(Request)
Edit the material starting at the line with "Given: Toggle the star on the first message" and ending at the line with "Looking at the", changing "star" to "flag" and keeping everything else the same. Return only those lines, leaving out the pictures.

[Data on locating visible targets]
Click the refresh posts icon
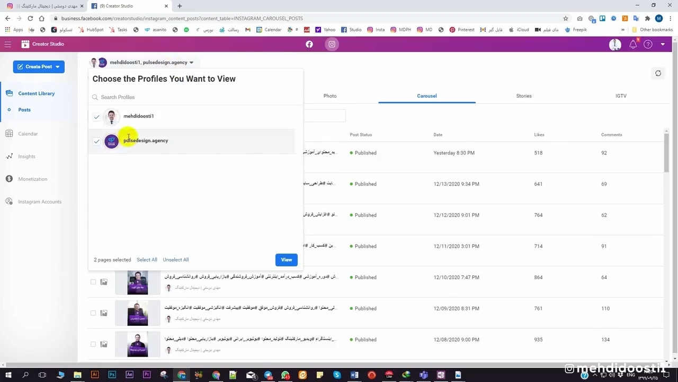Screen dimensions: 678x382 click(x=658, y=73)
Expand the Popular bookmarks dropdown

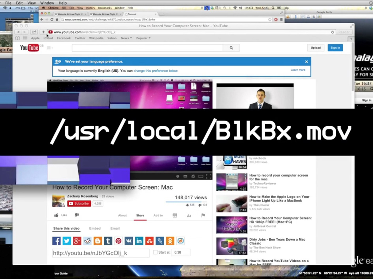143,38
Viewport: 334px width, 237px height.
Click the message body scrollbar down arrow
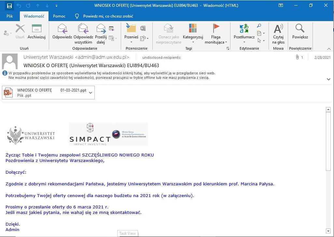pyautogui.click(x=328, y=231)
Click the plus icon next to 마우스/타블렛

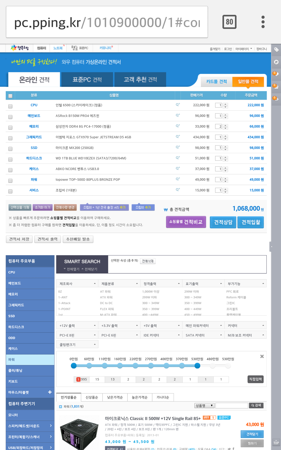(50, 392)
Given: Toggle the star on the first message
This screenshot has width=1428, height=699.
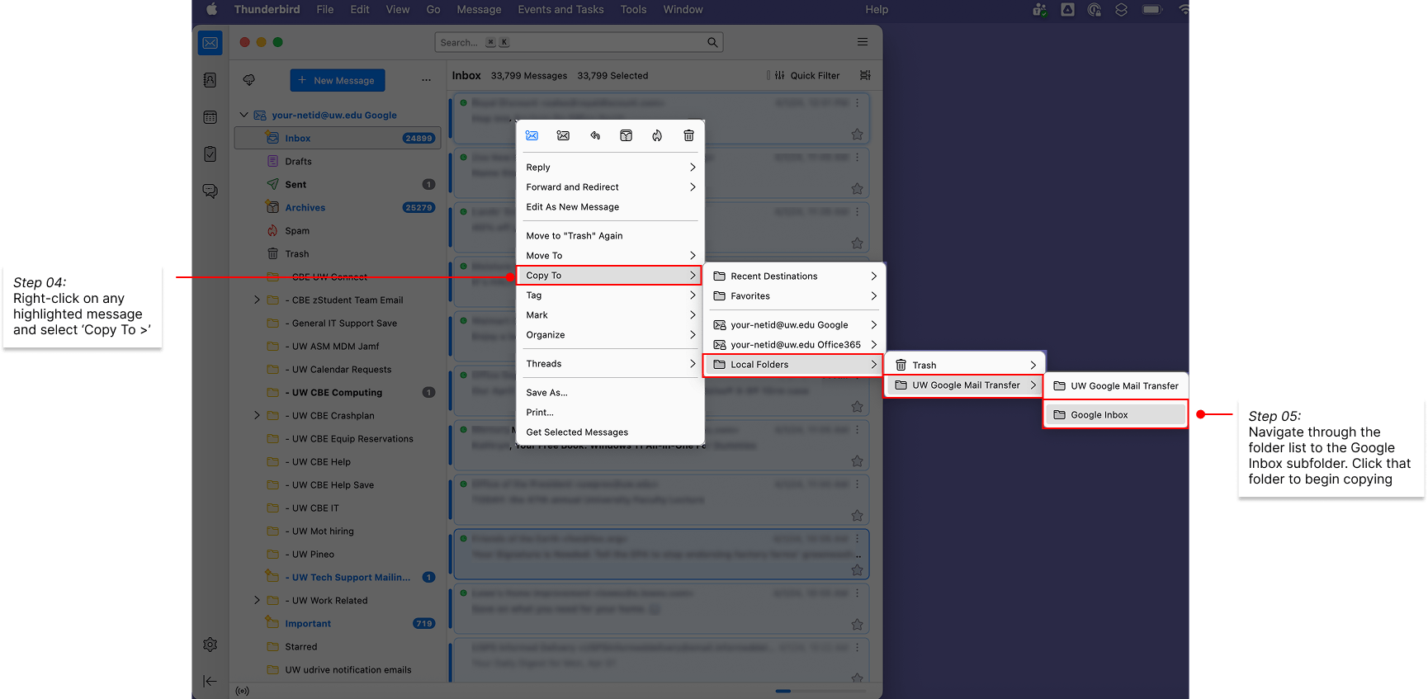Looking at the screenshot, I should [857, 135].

--

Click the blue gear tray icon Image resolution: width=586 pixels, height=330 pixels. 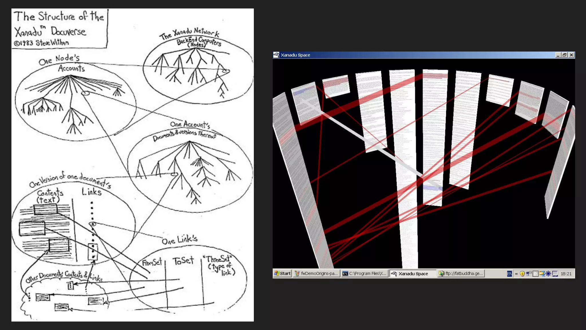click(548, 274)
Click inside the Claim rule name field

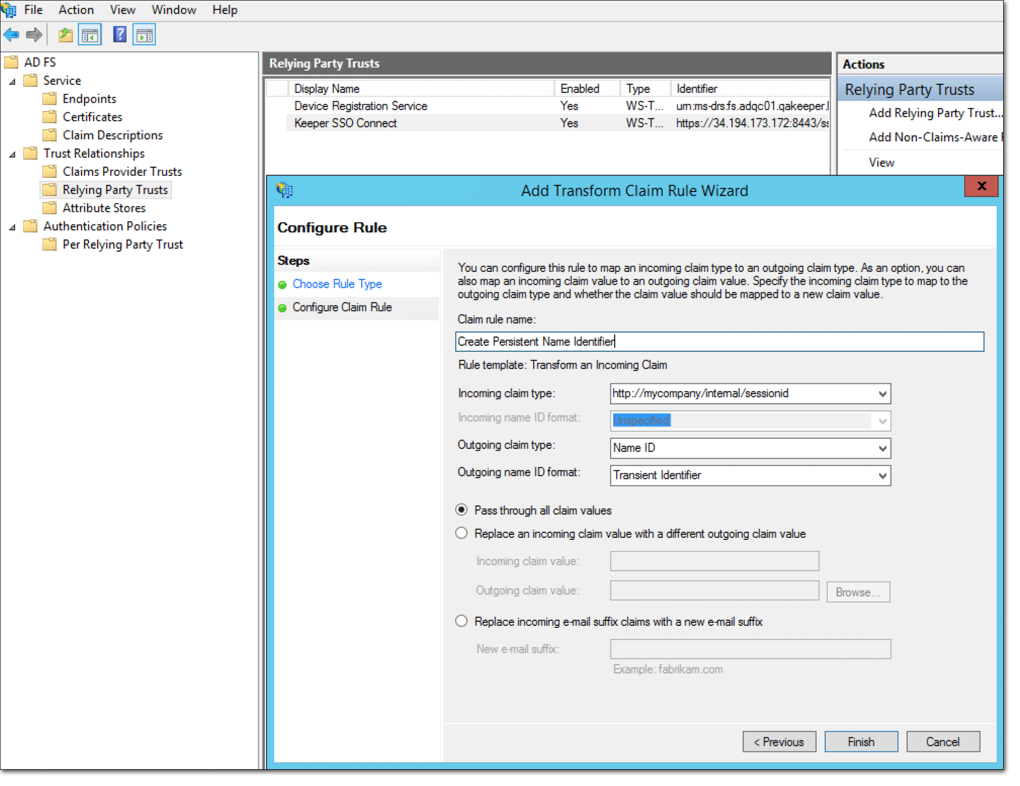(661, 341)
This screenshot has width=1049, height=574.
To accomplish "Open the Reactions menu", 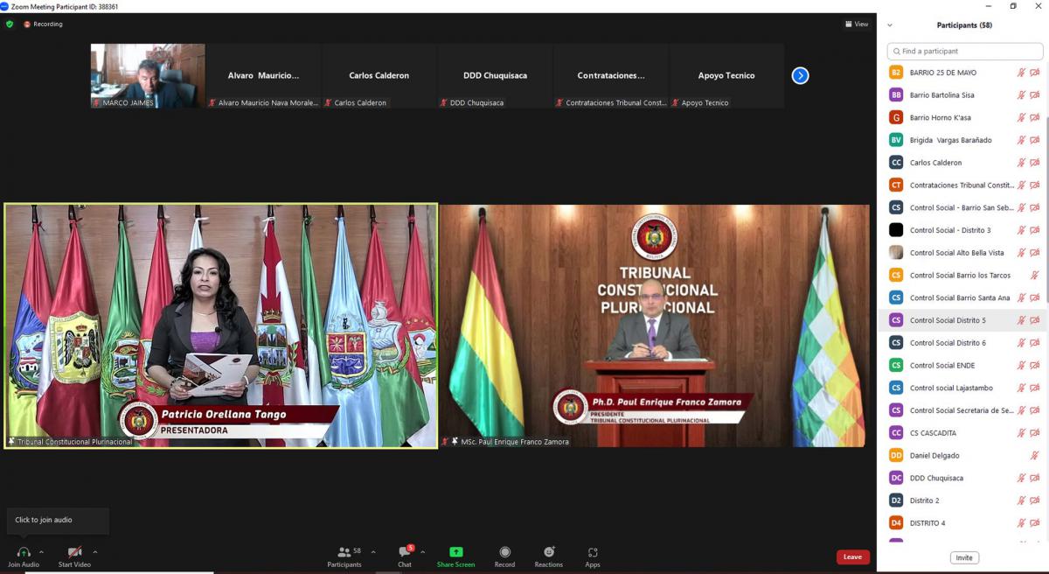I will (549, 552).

(Completed task)
Given: Toggle the flag on the first message
This screenshot has width=1428, height=699.
Looking at the screenshot, I should [857, 135].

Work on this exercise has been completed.